[Source data]
>> START

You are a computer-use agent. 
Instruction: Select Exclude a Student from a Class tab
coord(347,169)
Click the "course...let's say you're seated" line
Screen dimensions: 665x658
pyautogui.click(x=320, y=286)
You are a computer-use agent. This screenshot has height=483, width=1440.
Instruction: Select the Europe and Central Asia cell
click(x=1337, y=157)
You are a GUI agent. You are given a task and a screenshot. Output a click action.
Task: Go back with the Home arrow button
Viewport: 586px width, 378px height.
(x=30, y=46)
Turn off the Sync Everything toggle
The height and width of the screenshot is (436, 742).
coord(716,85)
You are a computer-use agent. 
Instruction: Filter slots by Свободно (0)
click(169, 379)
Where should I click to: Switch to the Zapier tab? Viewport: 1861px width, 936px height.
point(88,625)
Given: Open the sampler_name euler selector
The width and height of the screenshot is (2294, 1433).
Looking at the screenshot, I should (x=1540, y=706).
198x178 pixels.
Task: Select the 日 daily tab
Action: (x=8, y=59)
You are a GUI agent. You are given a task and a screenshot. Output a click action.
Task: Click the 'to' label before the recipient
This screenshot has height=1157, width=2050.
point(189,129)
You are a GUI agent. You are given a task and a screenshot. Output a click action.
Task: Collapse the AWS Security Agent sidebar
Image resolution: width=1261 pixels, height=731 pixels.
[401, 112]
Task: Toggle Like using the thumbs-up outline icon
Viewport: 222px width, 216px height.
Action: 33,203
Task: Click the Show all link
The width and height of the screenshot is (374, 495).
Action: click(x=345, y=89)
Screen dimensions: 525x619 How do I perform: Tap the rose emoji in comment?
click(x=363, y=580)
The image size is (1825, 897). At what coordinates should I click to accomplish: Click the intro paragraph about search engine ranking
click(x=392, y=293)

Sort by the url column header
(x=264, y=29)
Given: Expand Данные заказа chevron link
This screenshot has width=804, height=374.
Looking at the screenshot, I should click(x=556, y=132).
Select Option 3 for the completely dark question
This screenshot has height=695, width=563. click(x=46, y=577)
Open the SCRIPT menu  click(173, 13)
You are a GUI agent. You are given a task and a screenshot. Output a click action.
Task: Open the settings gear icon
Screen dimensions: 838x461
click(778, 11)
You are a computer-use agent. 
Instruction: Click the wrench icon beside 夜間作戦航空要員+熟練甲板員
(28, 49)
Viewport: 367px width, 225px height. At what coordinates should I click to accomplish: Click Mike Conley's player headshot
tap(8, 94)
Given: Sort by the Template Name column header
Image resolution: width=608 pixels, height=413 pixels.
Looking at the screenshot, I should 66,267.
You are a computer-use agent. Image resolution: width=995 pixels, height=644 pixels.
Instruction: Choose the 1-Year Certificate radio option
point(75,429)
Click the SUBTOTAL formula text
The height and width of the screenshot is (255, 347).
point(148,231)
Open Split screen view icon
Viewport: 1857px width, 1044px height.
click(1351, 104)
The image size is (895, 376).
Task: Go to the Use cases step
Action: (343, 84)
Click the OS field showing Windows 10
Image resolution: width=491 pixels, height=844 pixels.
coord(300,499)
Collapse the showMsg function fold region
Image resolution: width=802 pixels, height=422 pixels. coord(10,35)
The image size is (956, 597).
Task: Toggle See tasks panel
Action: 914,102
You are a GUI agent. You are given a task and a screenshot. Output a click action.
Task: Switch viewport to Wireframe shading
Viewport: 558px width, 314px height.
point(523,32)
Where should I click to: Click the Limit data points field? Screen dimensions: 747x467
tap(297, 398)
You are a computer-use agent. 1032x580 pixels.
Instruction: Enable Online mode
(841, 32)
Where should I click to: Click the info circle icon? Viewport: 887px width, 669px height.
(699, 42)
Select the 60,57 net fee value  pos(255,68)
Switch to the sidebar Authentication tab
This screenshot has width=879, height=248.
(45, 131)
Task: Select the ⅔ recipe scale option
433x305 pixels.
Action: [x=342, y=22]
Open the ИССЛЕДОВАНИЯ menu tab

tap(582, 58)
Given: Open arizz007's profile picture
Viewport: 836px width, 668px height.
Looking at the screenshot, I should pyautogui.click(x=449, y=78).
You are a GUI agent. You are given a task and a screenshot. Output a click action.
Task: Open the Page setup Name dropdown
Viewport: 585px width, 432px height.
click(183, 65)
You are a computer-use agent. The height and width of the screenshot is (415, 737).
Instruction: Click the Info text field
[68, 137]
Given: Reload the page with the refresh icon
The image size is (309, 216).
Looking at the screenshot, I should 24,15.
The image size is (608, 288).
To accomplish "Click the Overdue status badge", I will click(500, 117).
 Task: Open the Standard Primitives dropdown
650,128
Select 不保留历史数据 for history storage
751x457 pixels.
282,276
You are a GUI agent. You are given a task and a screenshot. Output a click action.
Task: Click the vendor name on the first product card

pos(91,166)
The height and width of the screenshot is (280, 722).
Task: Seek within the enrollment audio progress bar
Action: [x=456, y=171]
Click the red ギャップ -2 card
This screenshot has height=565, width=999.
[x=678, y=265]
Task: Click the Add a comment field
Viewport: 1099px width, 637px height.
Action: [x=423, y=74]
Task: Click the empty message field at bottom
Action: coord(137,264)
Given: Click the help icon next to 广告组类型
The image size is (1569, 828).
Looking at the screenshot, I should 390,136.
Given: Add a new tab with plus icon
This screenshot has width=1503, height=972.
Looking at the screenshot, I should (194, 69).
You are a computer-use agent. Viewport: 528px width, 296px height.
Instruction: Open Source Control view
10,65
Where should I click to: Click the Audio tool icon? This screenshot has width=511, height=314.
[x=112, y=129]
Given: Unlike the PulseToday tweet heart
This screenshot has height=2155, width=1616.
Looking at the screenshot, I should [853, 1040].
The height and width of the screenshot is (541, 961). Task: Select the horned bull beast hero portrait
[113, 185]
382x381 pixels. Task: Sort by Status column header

>> END

:: DIRECTIVE ::
Print all of the rows above again, reproducing every line character for character.

:: ANSWER FOR THE TASK ::
You are a computer-use agent. 
Instruction: Select Exclude a Student from a Class tab
coord(347,169)
Click the "course...let's say you're seated" line
Screen dimensions: 665x658
pyautogui.click(x=320, y=286)
You are a computer-use agent. This screenshot has height=483, width=1440.
Instruction: Select the Europe and Central Asia cell
click(x=1337, y=157)
You are a GUI agent. You are given a task and a screenshot. Output a click action.
Task: Go back with the Home arrow button
Viewport: 586px width, 378px height.
(x=30, y=46)
Turn off the Sync Everything toggle
The height and width of the screenshot is (436, 742).
coord(716,85)
You are a computer-use agent. 
Instruction: Filter slots by Свободно (0)
click(169, 379)
Where should I click to: Switch to the Zapier tab? Viewport: 1861px width, 936px height.
point(88,625)
Given: Open the sampler_name euler selector
The width and height of the screenshot is (2294, 1433).
Looking at the screenshot, I should (x=1540, y=706).
198x178 pixels.
Task: Select the 日 daily tab
Action: (x=8, y=59)
You are a GUI agent. You are given a task and a screenshot. Output a click action.
Task: Click the 'to' label before the recipient
This screenshot has height=1157, width=2050.
point(189,129)
You are a GUI agent. You are given a task and a screenshot. Output a click action.
Task: Collapse the AWS Security Agent sidebar
Image resolution: width=1261 pixels, height=731 pixels.
[401, 112]
Task: Toggle Like using the thumbs-up outline icon
Viewport: 222px width, 216px height.
Action: 33,203
Task: Click the Show all link
The width and height of the screenshot is (374, 495).
Action: click(x=345, y=89)
Screen dimensions: 525x619 How do I perform: Tap the rose emoji in comment?
click(x=363, y=580)
The image size is (1825, 897). At what coordinates should I click to accomplish: Click the intro paragraph about search engine ranking
click(x=392, y=293)

Sort by the url column header
(x=264, y=29)
Given: Expand Данные заказа chevron link
This screenshot has width=804, height=374.
Looking at the screenshot, I should click(x=556, y=132).
Select Option 3 for the completely dark question
This screenshot has height=695, width=563. click(x=46, y=577)
Open the SCRIPT menu  click(173, 13)
You are a GUI agent. You are given a task and a screenshot. Output a click action.
Task: Open the settings gear icon
Screen dimensions: 838x461
click(778, 11)
You are a computer-use agent. 
Instruction: Click the wrench icon beside 夜間作戦航空要員+熟練甲板員
(28, 49)
Viewport: 367px width, 225px height. At what coordinates should I click to accomplish: Click Mike Conley's player headshot
tap(8, 94)
Given: Sort by the Template Name column header
Image resolution: width=608 pixels, height=413 pixels.
Looking at the screenshot, I should 66,267.
You are a computer-use agent. Image resolution: width=995 pixels, height=644 pixels.
Instruction: Choose the 1-Year Certificate radio option
point(75,429)
Click the SUBTOTAL formula text
The height and width of the screenshot is (255, 347).
point(148,231)
Open Split screen view icon
Viewport: 1857px width, 1044px height.
click(1351, 104)
The image size is (895, 376).
Task: Go to the Use cases step
Action: (343, 84)
Click the OS field showing Windows 10
Image resolution: width=491 pixels, height=844 pixels.
coord(300,499)
Collapse the showMsg function fold region
Image resolution: width=802 pixels, height=422 pixels. coord(10,35)
The image size is (956, 597).
Task: Toggle See tasks panel
Action: 914,102
You are a GUI agent. You are given a task and a screenshot. Output a click action.
Task: Switch viewport to Wireframe shading
Viewport: 558px width, 314px height.
point(523,32)
Where should I click to: Click the Limit data points field? Screen dimensions: 747x467
tap(297, 398)
You are a computer-use agent. 1032x580 pixels.
Instruction: Enable Online mode
(841, 32)
Where should I click to: Click the info circle icon? Viewport: 887px width, 669px height.
(699, 42)
Select the 60,57 net fee value  pos(255,68)
Switch to the sidebar Authentication tab
This screenshot has width=879, height=248.
(45, 131)
Task: Select the ⅔ recipe scale option
433x305 pixels.
Action: [x=342, y=22]
Open the ИССЛЕДОВАНИЯ menu tab

tap(582, 58)
Given: Open arizz007's profile picture
Viewport: 836px width, 668px height.
Looking at the screenshot, I should pyautogui.click(x=449, y=78).
You are a GUI agent. You are given a task and a screenshot. Output a click action.
Task: Open the Page setup Name dropdown
Viewport: 585px width, 432px height.
click(183, 65)
You are a computer-use agent. The height and width of the screenshot is (415, 737).
Instruction: Click the Info text field
[68, 137]
Given: Reload the page with the refresh icon
The image size is (309, 216).
Looking at the screenshot, I should 24,15.
The image size is (608, 288).
To accomplish "Click the Overdue status badge", I will click(500, 117).
 Task: Open the Standard Primitives dropdown
650,128
Select 不保留历史数据 for history storage
751x457 pixels.
282,276
You are a GUI agent. You are given a task and a screenshot. Output a click action.
Task: Click the vendor name on the first product card

pos(91,166)
The height and width of the screenshot is (280, 722).
Task: Seek within the enrollment audio progress bar
Action: [x=456, y=171]
Click the red ギャップ -2 card
This screenshot has height=565, width=999.
[x=678, y=265]
Task: Click the Add a comment field
Viewport: 1099px width, 637px height.
Action: [x=423, y=74]
Task: Click the empty message field at bottom
Action: coord(137,264)
Given: Click the help icon next to 广告组类型
The image size is (1569, 828).
Looking at the screenshot, I should 390,136.
Given: Add a new tab with plus icon
This screenshot has width=1503, height=972.
Looking at the screenshot, I should (194, 69).
You are a computer-use agent. Viewport: 528px width, 296px height.
Instruction: Open Source Control view
10,65
Where should I click to: Click the Audio tool icon? This screenshot has width=511, height=314.
[x=112, y=129]
Given: Unlike the PulseToday tweet heart
This screenshot has height=2155, width=1616.
Looking at the screenshot, I should [853, 1040].
The height and width of the screenshot is (541, 961). Task: Select the horned bull beast hero portrait
[113, 185]
382x381 pixels. Task: Sort by Status column header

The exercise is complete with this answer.